Topical corticosteroids are sometimes used for inflammatory lesions associated with pruritus (e.g. eczema), but they are not an option for generalised pruritus. Systemic corticosteroids are not used for pruritus. As an opioid agonist, codeine phosphate may cause itch. Furthermore, its sedative effects may be problematic.
An 85-year-old woman is advised to take ranitidine for dyspepsia.
What best describes the mechanism of action of ranitidine?
A. Antagonism of histamine H1 receptors in gastric parietal cells
B. Antagonism of histamine H1 receptors in the vagus nerve
C. Antagonism of histamine H2 receptors in gastric parietal cells
D. Antagonism of histamine H2 receptors in gastric chief cells
E. Antagonism of histamine H2 receptors in the vagus nerve
C. Antagonism of histamine H2 receptors in gastric parietal cells. Ranitidine is a histamine H2-receptor blocker. Histamine is released from paracrine cells in the stomach and binds to H2-receptors on gastric parietal cell walls. Acting through second messenger systems, this activates the proton pumps that are responsible for gastric acid secretion. By blocking H2 receptors, ranitidine increases the pH of the stomach contents and thereby reduces symptoms of gastritis and gastro-oesophageal reflux.
A 55-year-old woman with psoriatic arthritis was admitted to hospital 12 days ago with severe cellulitis. On admission her liver function was normal, but she has now developed cholestatic jaundice.
Her medications are flucloxacillin, methotrexate, morphine, paracetamol and simvastatin.
Which drug is most likely to have caused her cholestatic jaundice?
A. Flucloxacillin
B. Methotrexate
C. Morphine
D. Paracetamol
E. Simvastatin
A. Flucloxacillin. Cholestatic jaundice is a rare, but potentially serious, adverse effect of flucloxacillin (a penicillinase-resistant penicillin). It can occur even when treatment has been completed and is a contraindication to future use of this drug.

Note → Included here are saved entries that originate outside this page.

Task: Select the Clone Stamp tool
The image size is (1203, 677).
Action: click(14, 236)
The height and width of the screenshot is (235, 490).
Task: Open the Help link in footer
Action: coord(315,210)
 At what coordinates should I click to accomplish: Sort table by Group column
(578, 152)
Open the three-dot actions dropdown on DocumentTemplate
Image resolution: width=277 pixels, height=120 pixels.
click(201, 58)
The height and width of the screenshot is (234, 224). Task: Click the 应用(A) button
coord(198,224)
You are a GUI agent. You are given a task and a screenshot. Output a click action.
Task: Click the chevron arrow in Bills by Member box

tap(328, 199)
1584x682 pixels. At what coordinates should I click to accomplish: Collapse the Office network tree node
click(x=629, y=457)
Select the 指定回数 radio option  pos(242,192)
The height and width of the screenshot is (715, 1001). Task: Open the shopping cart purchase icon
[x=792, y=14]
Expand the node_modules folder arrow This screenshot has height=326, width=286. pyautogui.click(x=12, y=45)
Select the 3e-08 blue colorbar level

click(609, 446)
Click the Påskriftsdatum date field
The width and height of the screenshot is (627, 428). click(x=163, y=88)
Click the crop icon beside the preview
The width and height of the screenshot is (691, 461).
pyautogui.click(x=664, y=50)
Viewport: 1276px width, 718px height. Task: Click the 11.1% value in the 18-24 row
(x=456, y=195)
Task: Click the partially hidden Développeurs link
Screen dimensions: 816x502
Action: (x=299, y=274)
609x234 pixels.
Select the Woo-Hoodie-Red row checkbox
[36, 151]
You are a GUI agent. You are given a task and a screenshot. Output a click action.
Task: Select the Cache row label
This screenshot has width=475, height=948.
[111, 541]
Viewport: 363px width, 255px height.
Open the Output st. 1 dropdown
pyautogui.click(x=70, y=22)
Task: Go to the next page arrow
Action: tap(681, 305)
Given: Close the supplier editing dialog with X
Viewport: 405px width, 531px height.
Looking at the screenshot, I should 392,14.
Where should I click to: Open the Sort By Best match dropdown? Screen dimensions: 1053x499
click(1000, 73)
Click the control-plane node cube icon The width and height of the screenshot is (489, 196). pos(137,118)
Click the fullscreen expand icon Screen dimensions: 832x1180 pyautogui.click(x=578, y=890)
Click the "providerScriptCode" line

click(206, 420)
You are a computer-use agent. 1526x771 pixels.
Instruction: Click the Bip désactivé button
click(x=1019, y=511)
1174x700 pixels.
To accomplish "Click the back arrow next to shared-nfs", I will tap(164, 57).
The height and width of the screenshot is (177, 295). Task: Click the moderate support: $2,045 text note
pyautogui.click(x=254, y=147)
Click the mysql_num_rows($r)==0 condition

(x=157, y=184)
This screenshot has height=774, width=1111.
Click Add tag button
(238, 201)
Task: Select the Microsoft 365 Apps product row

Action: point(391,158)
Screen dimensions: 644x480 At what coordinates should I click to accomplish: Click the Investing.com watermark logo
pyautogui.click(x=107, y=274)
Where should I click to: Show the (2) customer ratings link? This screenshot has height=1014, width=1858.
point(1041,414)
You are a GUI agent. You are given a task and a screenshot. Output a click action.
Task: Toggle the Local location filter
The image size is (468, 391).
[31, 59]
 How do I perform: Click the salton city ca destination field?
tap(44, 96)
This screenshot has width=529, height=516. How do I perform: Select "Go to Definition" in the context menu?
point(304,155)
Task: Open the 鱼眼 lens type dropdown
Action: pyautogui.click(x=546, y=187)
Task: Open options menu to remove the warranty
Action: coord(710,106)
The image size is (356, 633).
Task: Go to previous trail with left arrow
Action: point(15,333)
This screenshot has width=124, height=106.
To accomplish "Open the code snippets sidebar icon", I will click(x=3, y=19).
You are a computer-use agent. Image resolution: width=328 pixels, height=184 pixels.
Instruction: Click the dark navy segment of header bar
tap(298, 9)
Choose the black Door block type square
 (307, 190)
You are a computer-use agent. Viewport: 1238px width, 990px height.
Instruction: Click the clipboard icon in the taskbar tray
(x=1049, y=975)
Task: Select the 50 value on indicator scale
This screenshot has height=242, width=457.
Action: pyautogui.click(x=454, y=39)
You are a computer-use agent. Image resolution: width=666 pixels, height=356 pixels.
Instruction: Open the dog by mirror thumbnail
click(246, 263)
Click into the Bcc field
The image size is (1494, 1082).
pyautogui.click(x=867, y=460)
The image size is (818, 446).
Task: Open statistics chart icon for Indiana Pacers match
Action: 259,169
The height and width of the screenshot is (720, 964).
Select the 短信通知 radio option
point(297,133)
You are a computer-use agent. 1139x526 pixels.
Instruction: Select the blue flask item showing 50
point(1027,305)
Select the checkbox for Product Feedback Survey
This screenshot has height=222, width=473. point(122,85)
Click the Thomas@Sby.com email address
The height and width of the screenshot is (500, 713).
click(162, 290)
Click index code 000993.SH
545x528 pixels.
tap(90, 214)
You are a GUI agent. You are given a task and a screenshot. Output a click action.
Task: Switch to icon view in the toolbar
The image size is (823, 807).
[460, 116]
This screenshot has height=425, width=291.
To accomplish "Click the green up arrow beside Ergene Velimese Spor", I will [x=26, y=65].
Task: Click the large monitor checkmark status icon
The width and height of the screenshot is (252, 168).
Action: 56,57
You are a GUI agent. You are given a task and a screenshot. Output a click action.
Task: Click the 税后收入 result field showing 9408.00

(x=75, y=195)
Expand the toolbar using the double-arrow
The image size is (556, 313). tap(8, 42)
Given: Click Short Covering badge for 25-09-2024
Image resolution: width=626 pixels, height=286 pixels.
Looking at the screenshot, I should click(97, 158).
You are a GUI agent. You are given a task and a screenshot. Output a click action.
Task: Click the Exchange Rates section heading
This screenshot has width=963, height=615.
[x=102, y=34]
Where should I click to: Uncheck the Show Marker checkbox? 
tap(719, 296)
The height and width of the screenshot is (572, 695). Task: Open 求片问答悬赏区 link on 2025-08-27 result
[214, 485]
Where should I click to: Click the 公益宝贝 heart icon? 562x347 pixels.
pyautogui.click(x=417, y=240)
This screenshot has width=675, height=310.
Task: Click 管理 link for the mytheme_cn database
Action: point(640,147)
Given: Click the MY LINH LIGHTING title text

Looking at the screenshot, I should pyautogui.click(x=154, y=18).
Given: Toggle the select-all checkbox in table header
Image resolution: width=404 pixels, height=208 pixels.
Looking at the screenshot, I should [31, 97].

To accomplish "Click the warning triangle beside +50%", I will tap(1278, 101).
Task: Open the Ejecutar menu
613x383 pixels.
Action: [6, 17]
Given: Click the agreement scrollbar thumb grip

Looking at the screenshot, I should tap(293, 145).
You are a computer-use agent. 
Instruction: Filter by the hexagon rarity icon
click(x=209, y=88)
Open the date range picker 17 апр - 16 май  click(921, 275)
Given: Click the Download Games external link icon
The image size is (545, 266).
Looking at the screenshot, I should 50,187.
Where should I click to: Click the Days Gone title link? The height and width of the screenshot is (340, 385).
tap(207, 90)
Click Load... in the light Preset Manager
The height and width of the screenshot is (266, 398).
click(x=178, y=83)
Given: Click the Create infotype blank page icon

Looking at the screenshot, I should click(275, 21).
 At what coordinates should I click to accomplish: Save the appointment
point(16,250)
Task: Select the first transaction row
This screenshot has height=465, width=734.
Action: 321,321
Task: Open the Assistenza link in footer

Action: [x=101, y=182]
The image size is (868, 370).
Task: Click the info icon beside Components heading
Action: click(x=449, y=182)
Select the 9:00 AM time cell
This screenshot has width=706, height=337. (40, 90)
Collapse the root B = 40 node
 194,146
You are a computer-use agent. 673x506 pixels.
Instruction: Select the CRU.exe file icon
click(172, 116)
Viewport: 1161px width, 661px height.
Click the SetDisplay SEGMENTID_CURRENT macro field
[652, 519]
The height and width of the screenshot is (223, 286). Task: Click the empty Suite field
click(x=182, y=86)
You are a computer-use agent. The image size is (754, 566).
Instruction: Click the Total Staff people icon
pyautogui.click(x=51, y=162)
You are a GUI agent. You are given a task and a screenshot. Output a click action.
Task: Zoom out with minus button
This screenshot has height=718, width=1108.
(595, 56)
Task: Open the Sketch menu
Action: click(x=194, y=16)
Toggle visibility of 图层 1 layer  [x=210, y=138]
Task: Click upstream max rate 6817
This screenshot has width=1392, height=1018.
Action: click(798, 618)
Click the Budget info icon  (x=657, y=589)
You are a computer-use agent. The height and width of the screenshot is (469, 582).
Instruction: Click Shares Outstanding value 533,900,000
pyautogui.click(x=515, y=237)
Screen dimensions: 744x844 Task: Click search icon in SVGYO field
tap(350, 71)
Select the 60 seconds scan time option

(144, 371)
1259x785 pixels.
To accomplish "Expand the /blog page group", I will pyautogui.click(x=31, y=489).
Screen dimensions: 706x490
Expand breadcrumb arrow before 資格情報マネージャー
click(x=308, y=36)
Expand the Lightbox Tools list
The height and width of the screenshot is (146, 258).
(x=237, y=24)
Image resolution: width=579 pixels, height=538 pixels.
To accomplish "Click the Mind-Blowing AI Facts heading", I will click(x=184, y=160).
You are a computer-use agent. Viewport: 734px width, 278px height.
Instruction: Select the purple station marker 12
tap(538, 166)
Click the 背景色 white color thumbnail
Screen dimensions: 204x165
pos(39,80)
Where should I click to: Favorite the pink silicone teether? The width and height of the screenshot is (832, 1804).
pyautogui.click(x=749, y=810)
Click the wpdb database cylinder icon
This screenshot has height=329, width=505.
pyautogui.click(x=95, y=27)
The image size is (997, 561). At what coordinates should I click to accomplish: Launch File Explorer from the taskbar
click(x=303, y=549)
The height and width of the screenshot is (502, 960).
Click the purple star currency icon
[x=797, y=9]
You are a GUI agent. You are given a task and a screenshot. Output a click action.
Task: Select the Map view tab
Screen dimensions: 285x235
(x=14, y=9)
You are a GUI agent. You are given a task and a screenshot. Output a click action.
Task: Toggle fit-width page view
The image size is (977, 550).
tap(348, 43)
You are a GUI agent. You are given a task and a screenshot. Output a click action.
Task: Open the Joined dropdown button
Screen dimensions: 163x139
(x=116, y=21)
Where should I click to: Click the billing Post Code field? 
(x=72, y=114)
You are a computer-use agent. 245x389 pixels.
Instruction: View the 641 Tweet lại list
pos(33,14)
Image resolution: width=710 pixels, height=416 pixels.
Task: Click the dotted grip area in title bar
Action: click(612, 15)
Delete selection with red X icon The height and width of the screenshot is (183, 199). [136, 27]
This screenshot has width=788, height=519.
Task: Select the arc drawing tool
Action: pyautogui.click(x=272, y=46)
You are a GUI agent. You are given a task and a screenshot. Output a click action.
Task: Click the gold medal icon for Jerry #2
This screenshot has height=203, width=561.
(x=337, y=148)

Although paracetamol, methotrexate and simvastatin (a statin) can all cause liver toxicity, they do not generally cause cholestatic jaundice. Paracetamol in overdose causes hepatocellular necrosis, which can be fatal if untreated. Methotrexate can cause hepatitis as part of a hypersensitivity reaction or if taken in overdose. Chronic use of methotrexate can cause hepatic cirrhosis. Statins can cause a rise in liver enzymes (transaminases) and, less frequently, drug-induced hepatitis. Morphine does not cause hepatotoxicity, but it is metabolised in the liver so dose reduction is required in people with liver failure.